Quilt is (from left) John Andrews, Anna Fox Rochinski, Shane Butler and Keven Lareau. (Daniel Dorsa)
Quilt is (from left) John Andrews, Anna Fox Rochinski, Shane Butler and Keven Lareau. (Daniel Dorsa)

In almost every interview that she gives in her capacity as singer-songwriter-guitarist in the indie rock band Quilt, Anna Fox Rochinski answers some version of the same question. It has to do with Quilt’s sound, which, depending on who you are, may evoke wistfulness for your youth at the heady height of ‘60s hippie counterculture, or conjure a more obscure nostalgia, secondhand but no less powerful. Maybe you hear The Beatles in Keven Lareau’s bass lines, or Peter, Paul and Mary in Rochinski and Shane Butler’s tremulous vocal harmonies. Are Quilt trying to make us feel some kind of way, or are they merely unwitting vessels of decades of inherited pop culture memory — the way all of us, to some degree, are?

“I don't know, that's a really good question and it's a tough one to answer because we're not doing anything too much on purpose, with trying to recreate something. We're not — ” Rochinski sighs. “I mean, you can go on and on about the way that the 21st century and our generation and postmodernism has created its own version of what nostalgia even is. And it's pretty complicated when you try and sift through all these really strange conceptual layers to the whole thing.”

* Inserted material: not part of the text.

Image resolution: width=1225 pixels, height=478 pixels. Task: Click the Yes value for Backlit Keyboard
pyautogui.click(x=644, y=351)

Quilt will release their third full-length album, “Plaza,” on Friday, Feb. 26 and perform at the Museum of Fine Arts in Boston that night. It’s a fitting spot for the band’s album release party, since Rochinski, Butler, and the band’s original drummer, Taylor McVay, met as students at the School of the Museum of Fine Arts. Quilt’s current lineup is concentrated in Brooklyn and the Hudson River Valley, but the band’s formative years were spent in Boston, soaking up the DIY scene at underground rock venues like the Whitehaus in Jamaica Plain and the Butcher Shoppe in Allston. Back in those days, Quilt’s songs emerged from weird, experimental improv sessions; the band’s aesthetic, says Rochinski, is simply the nexus of its members’ combined musical sensibilities, the place where they all happen to overlap.

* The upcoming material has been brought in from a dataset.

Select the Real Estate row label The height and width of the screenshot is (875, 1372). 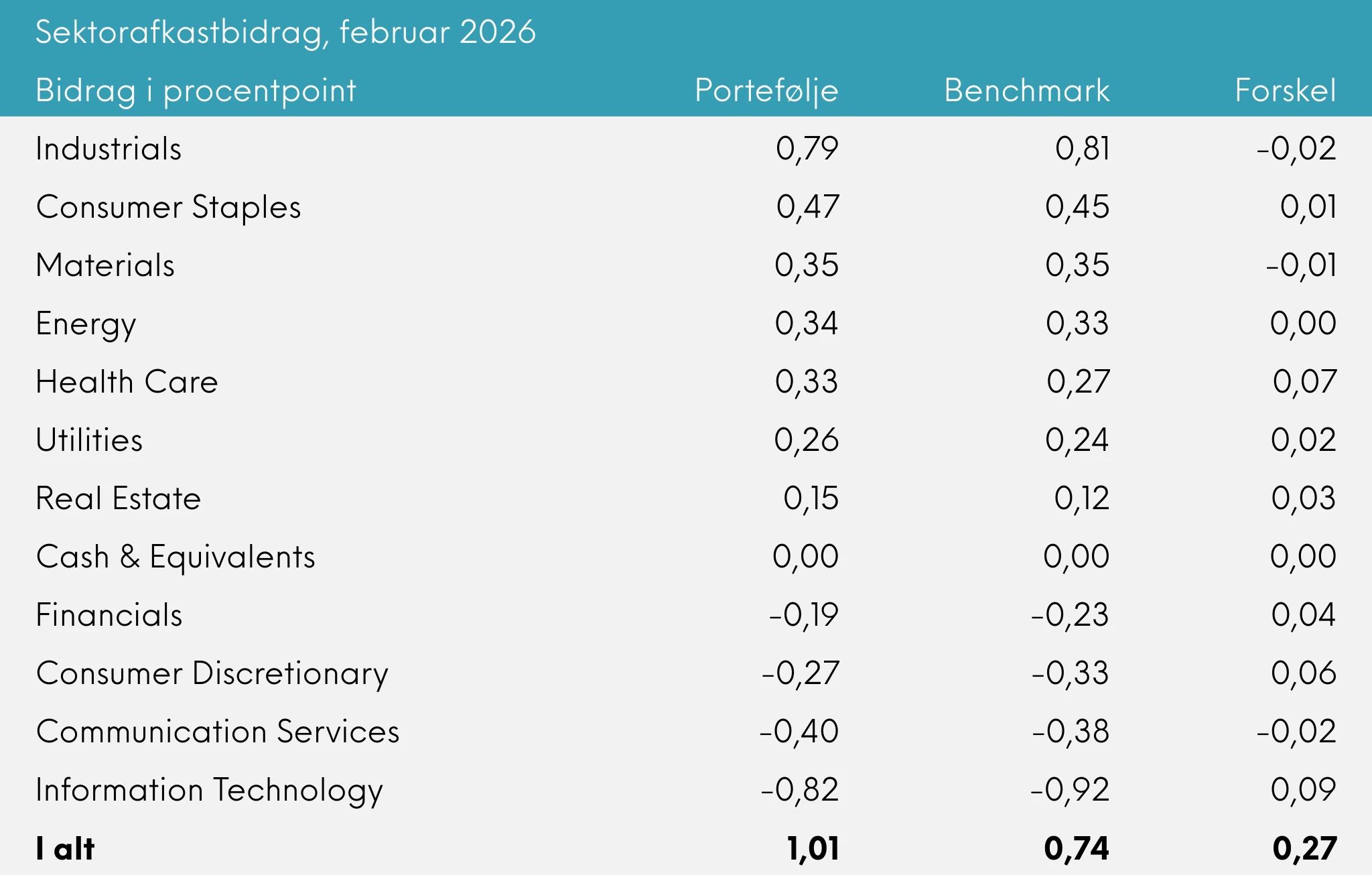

“We're just honestly trying to write good songs. And that might sound so contrived, but that's what I'm into doing,” says Rochinski — though she admits to having had some pretty retro influences growing up in nearby Brookline. “As a kid I was devoted to the oldies station. Oldies 103.3 Boston was just my whole life — up until fourth grade, when I heard Savage Garden.”

Quilt’s more recent material betrays an appreciation for songwriterliness as the band has moved away from its jammy roots. The songs on “Plaza,” like those of its 2014 predecessor “Held in Splendor,” are pop songs through and through — albeit pop songs marked by a certain languor, an ornate, mellow psychedelia.

The songs on “Plaza,” says Rochinski, “are a little sadder” than those on “Held in Splendor.” Rochinski and Butler write most of Quilt’s material, and on “Plaza,” Butler’s contributions are shaped by grief in the aftermath of his mother’s death. “Don’t be afraid, it’s only a death/ I changed my name, I was 17/ And why was it so hard to love you then,” he sings on the dreamy, sorrowful “Eliot St.”

For her own part, Rochinski seized “Plaza” as an opportunity to try out new ideas. Though she usually writes from personal experience, she conceived “O’Connor’s Barn” as a work of fiction. The song was inspired in part by “Martha Marcy May Marlene,” the 2011 thriller in which Elizabeth Olson plays the survivor of a back-to-the-land cult in the Catskills that is ruled by a charismatic, sexually abusive patriarch.

Rochinski says she wrote “O’Connor’s Barn” bearing in mind “what I find to be a really troubling power dynamic — which happens almost all the time—which is that it's a man in charge of everybody and he takes advantage of everybody's sexuality and his power position to further his control. It's that really terrifying combination of being a charismatic narcissist, who is a psychopath, a little bit, but knows exactly how to manipulate people the right way. The song is this girl telling her friend to get the f--k out of there.”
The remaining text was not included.